In clinical diagnosis, there is a demand for modern data analysis technology to mine CT image information and assist clinicians in improving diagnosis efficiency, thus refining the medical treatment process. The data-adaptive pancreas segmentation system proposed in this study utilizes the domain-invariant features from source-domain images with annotations for transfer learning to adapt the model to CT data features from different domains, thus implementing data-adaptive pancreatic segmentation. We developed a comprehensive image quality control toolbox to rectify data quality differences among different data domains. The image quality is controlled in several dimensions, including the image intensity range, scanning field of view, CT layer thickness, and valid region of interest. In addition, the image quality control toolbox provides physicians with more discriminative CT images. In terms of system architecture, we employ an adversarial learning scheme to implement feature distribution acquisition and feature adaptation among domains. In addition, this system fully takes into consideration the difference in the contribution of semantic information at different scales for domain adaptation and adopts weighted connections to realize the stitching of multiscale information to achieve a more stable and smooth adversarial learning structure. The effectiveness of the system has been validated with public datasets and real in-hospital data, and the robustness of the system has been demonstrated on a small dataset.
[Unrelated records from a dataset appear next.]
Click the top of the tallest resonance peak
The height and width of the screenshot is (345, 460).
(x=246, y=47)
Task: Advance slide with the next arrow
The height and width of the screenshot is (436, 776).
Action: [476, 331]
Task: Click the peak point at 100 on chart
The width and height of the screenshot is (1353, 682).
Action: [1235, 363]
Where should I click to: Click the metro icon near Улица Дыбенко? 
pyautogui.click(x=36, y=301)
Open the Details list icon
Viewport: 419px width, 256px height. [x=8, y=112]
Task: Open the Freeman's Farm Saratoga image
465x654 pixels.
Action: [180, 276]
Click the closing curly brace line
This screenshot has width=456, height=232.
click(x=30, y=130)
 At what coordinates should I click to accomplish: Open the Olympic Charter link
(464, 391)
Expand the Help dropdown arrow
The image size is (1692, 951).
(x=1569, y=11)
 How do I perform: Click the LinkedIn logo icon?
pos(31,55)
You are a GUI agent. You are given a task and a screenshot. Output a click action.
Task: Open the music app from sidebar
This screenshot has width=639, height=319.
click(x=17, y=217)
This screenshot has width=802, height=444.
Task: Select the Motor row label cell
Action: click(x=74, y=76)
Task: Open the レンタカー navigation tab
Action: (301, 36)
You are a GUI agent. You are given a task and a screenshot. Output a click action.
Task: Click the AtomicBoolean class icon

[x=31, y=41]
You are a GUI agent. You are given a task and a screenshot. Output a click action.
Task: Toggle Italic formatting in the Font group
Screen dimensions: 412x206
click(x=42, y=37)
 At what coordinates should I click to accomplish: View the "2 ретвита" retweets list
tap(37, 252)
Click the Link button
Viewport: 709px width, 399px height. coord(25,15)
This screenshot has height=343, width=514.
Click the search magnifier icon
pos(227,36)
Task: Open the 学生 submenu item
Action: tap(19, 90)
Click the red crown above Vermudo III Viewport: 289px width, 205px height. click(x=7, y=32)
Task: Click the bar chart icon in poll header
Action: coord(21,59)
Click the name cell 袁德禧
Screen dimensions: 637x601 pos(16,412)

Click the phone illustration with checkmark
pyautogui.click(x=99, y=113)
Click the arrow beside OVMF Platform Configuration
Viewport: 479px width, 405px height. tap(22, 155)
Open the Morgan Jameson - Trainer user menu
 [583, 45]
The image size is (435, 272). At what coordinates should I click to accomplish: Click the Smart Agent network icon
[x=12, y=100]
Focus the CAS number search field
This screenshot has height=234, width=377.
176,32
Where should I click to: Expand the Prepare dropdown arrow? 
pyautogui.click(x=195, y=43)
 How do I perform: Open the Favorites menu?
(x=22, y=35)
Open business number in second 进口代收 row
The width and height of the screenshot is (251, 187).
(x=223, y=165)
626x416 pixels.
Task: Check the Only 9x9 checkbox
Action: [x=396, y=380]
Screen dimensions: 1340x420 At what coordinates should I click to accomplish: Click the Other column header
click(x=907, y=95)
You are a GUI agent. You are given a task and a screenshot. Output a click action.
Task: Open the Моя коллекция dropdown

In summary, the system enables the establishment of the data-adaptive segmentation model by transfer learning, both interhospital and intrahospital across time lengths. The system eliminates the need for time-consuming and tedious annotation work by radiologists, which is of significant relevance to the automation of hospital treatment processes in real-time medical scenarios. In addition, it is a meaningful research area to combine image semantic segmentation techniques with other text analysis tasks to design an automatic pancreatic disease diagnosis system applicable to richer medical scenarios. In the subsequent research, we will combine natural language processing and image interpretability to further improve the system, optimize the pancreatic disease diagnosis process, and promote the efficiency of physicians.

4. Conclusions

In this paper, we designed an end-to-end data-adaptive pancreas segmentation system with an image quality control toolbox. The system aims to address the problem of poor generalization capability exhibited by existing pancreas segmentation networks when oriented to data from different medical centers. For the visual task of label-free semantic segmentation, this research utilizes an adversarial learning method to obtain domain-invariant supervised information and construct the data-adaptive pancreas segmentation model. In addition, a functional image quality control toolbox was designed to provide multiple image preprocessing methods. The system works in an end-to-end manner and is easy to operate by physicians. The experimental results of public datasets and in-hospital datasets demonstrated that the end-to-end data-adaptive pancreas segmentation tool proposed in this paper can effectively assist in pancreas segmentation, and the generalization of segmentation networks was enhanced when facing images from different sources. This system is of considerable relevance in medical diagnosis and treatment and greatly promotes the development of precision and automated medical processes.

Data Availability

The CT sequences in the Zheyi dataset used to support the findings of this study are restricted by the First Affiliated Hospital of the Zhejiang University School of Medicine to protect the patient privacy. The data are not publicly available due to privacy restrictions.

Conflicts of Interest

The authors declare that there are no conflicts of interest regarding the publication of this paper.

Authors’ Contributions

Yan Zhu and Peijun Hu equally contributed to this work.

Acknowledgments

This work was supported in part by the National Natural Science Foundation of China (Nos. 12101571, 82172069, and 81702332), the Major Scientific Project of Zhejiang Lab (No. 2020ND8AD01), the Zhejiang Provincial Natural Science Foundation of China (No. LQ20H180001), and the Zhejiang Provincial Key Research and Development Program (No. 2020C03117).